Case Presentation: This is the case of a 55-year-old female with history of asthma who presented with chief complaint of abdominal pain. The patient endorsed an 8-month history of intermittent stomach discomfort that acutely worsened to severe RUQ pain, nausea, and diarrhea. Social history was notable for recent travel to China and herbal supplement use. Patient’s outpatient workup included an EGD notable for gastritis and negative H pylori. Initial labs revealed leukocytosis of 24,900 with 41% eosinophils and mild transaminitis. CT abdomen showed mesenteric stranding consistent with gastritis. Initial differential was broad including infectious etiology, autoimmune disease, vasculitis, neoplastic progress, or drug reaction. Colonoscopy was performed with biopsy showing eosinophilia and bone marrow biopsy was unremarkable. Autoimmune workup revealed low CD4 and CD8 counts, elevated IgG subsets, and negative ANCA. During the admission patient developed progressive distal extremity numbness and weakness. Patient was started on empiric intravenous immune globulin for possible Guillain-Barré syndrome (GBS) given recent symptoms consistent with gastrointestinal illness but was discontinued when lumbar puncture findings were inconsistent with GBS. Electromyogram was obtained and was consistent with eosinophilic granulomatosis with polyangiitis (EGPA), so the patient was started on pulse dose steroids given her severe acute mononeuritis multiplex. Superficial peroneal nerve biopsy was performed and was consistent with EGPA. Patient was started on Cyclophosphamide on hospital day 30. Patient was discharged on hospital day 34 with plan for continued cyclophosphamide infusions and steroid taper.

Discussion: EGPA is a multiorgan system disease with unknown exact etiology. This patient’s unusual presentation illustrates the ability of EGPA to affect any organ system and the need for high clinical suspicion for diagnosis. EGPA is typically preceded by a prodromal phase of asthma, atopic disease and allergic rhinitis. While the patient did not have any skin, ENT, or pulmonary complaints on admission, her asthma was diagnosed within 2-3 years prior to presentation. The eosinophilic phase of disease involves peripheral eosinophilia and eosinophilic infiltration of multiple organs, typically the pulmonary and gastrointestinal systems. The disease may then progress to life-threatening small and medium vessel vasculitis. The American College of Rheumatology criteria for diagnosis involve the presence of four out of six features of the disease[1]. These features are asthma, over 10% eosinophils on peripheral differential, neuropathy, transient pulmonary opacities, paranasal sinus abnormalities, and blood vessel biopsy showing extravascular eosinophils.
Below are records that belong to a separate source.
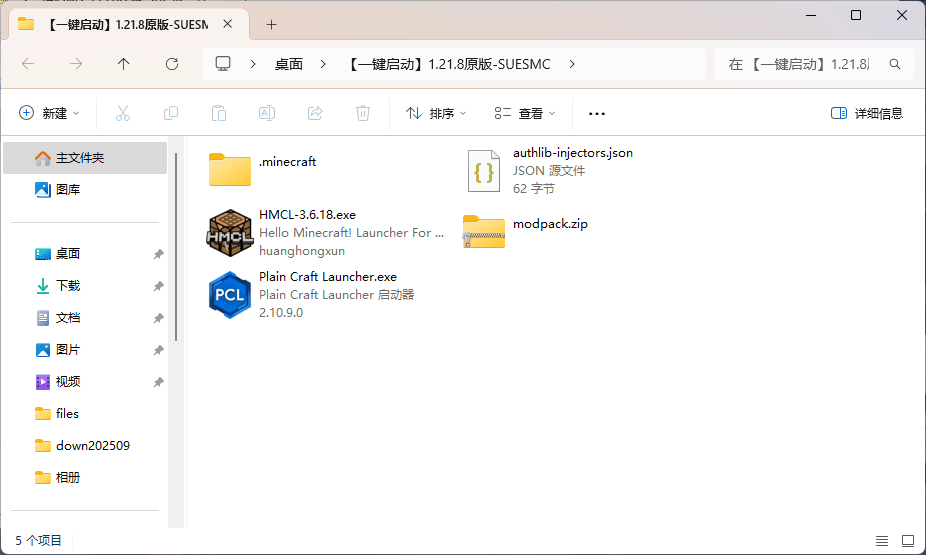Toggle the details pane (详细信息)
This screenshot has height=555, width=926.
[x=867, y=113]
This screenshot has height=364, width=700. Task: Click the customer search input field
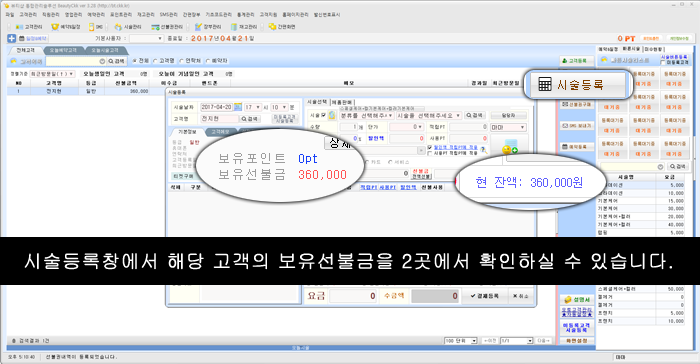click(x=76, y=61)
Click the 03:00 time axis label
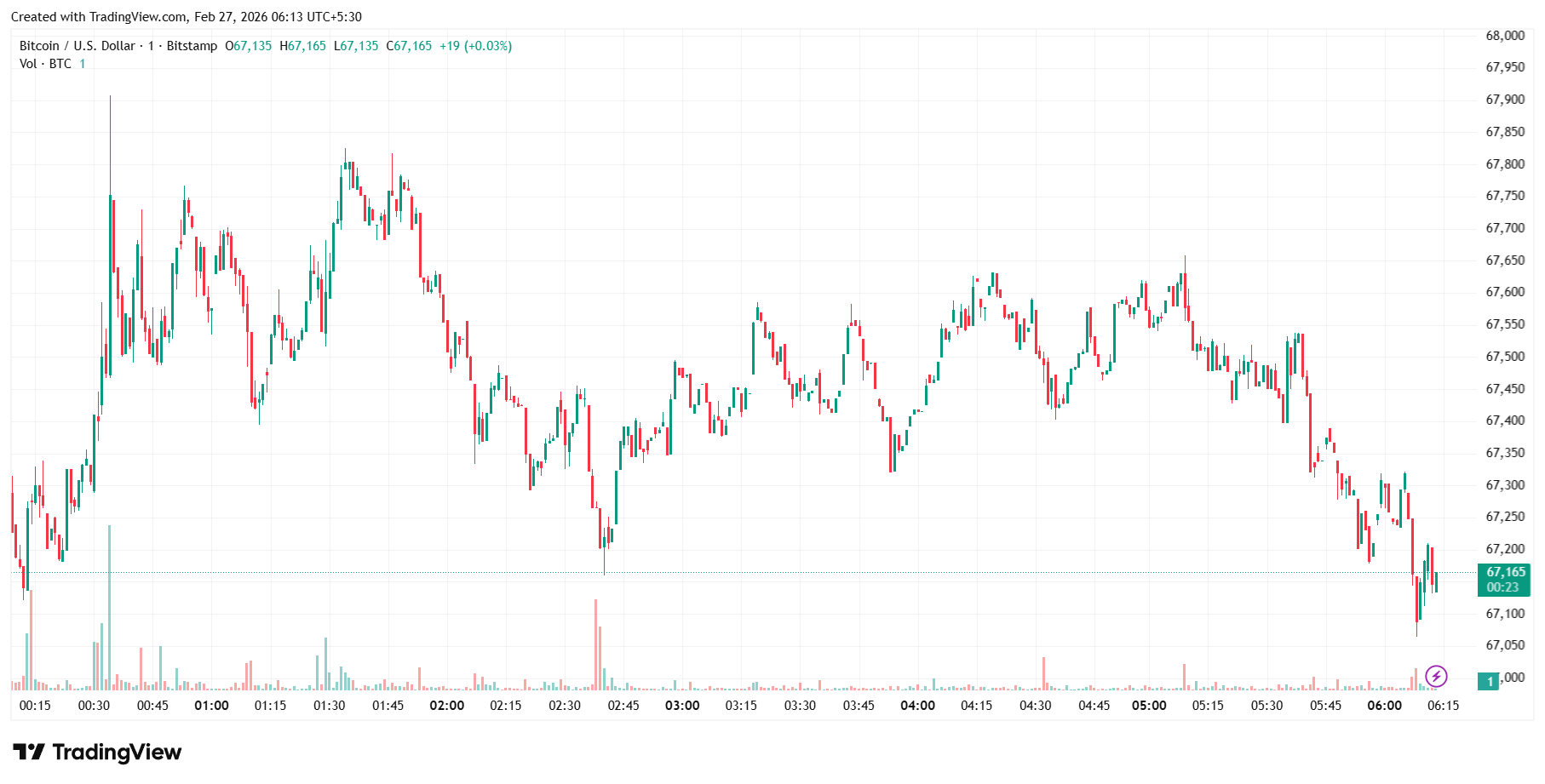The image size is (1545, 784). 682,706
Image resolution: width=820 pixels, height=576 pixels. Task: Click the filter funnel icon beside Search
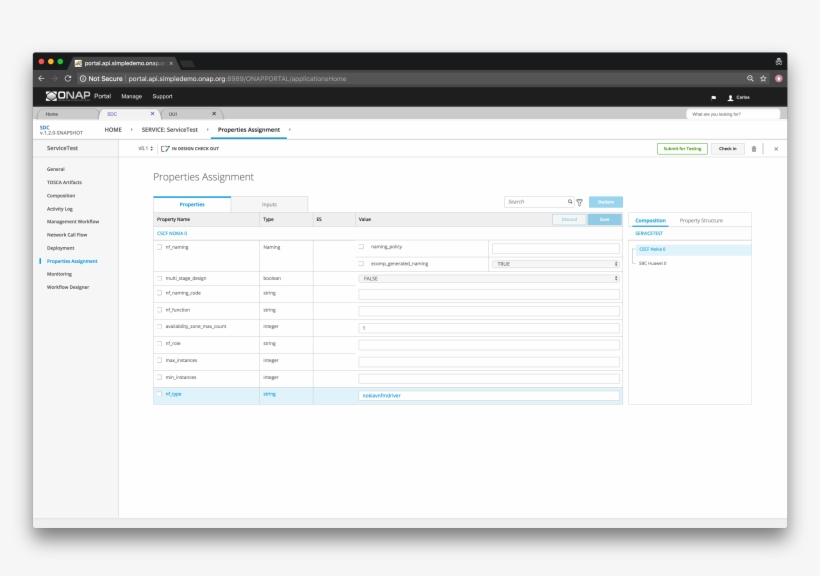click(579, 202)
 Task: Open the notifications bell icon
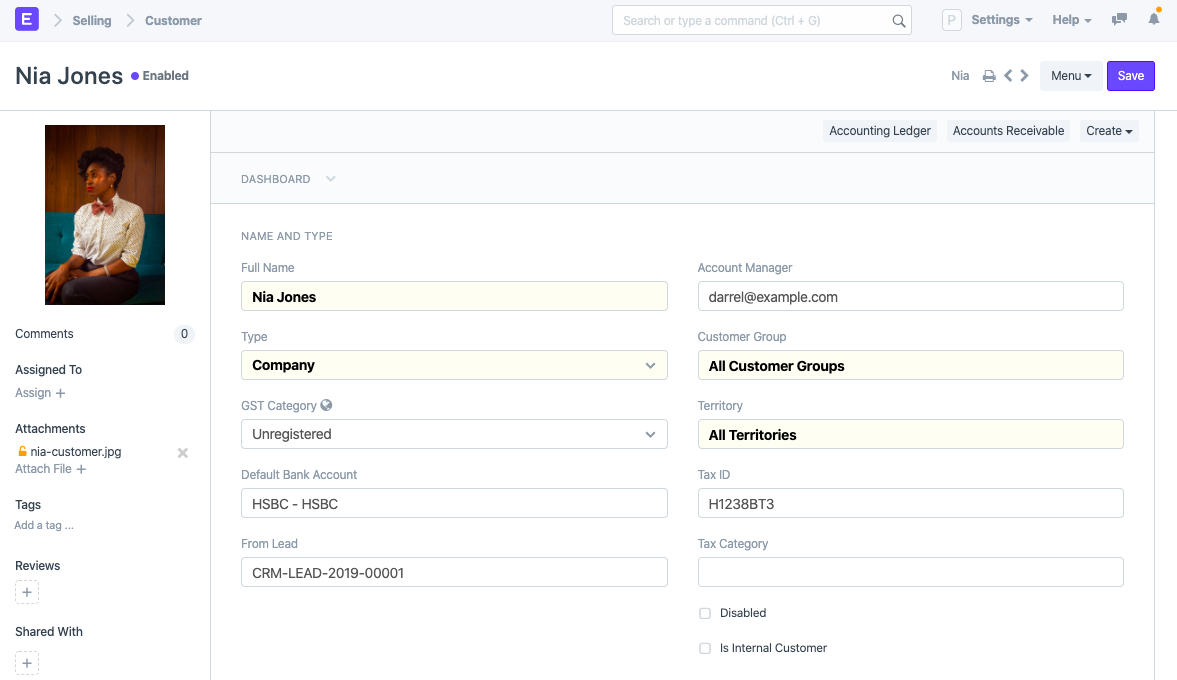tap(1154, 20)
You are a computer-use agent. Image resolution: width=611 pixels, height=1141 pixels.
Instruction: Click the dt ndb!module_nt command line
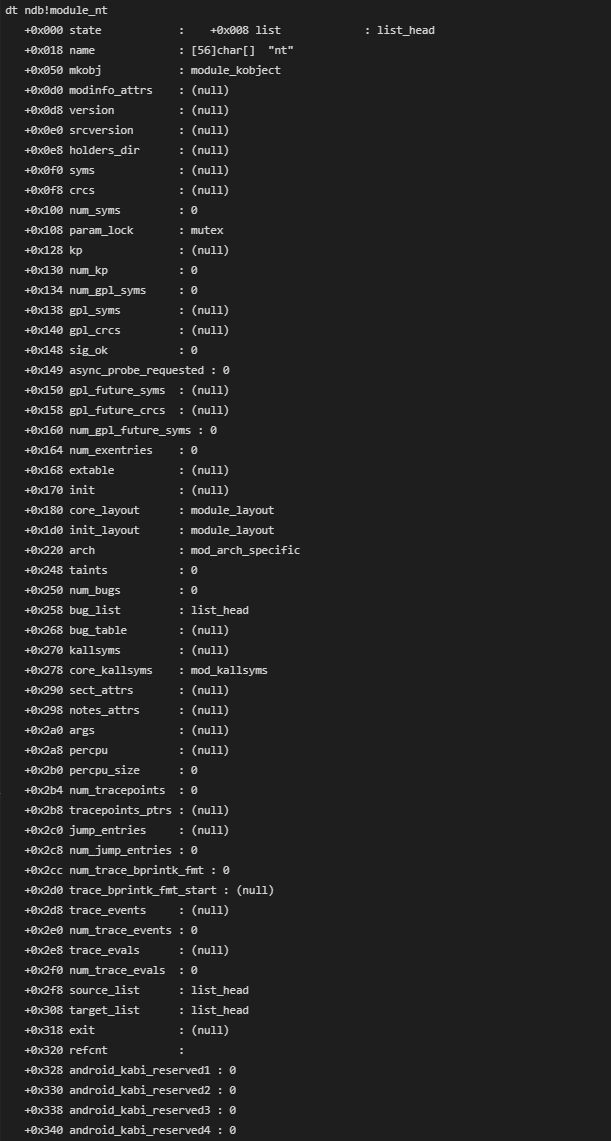[x=56, y=10]
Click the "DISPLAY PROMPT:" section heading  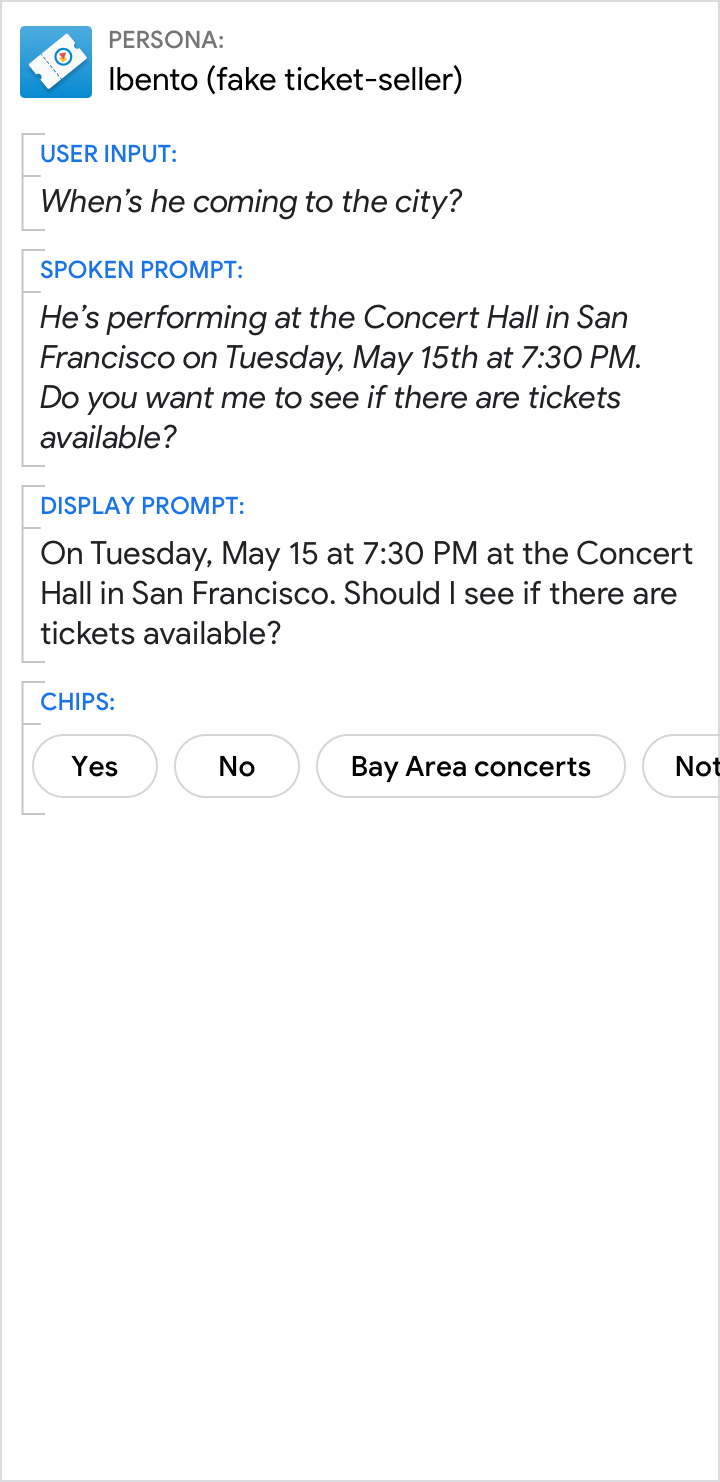142,506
Conclusions: EGPA is a disease with a diverse range of presentations and has potential for severe complications. The lack of ENT involvement as seen in this patient is associated with a worse prognosis.[2] Given that this disease may affect any organ system, hospitalists should have high clinical suspicion for EGPA in patients with significant eosinophilia and history pulmonary or atopic disease.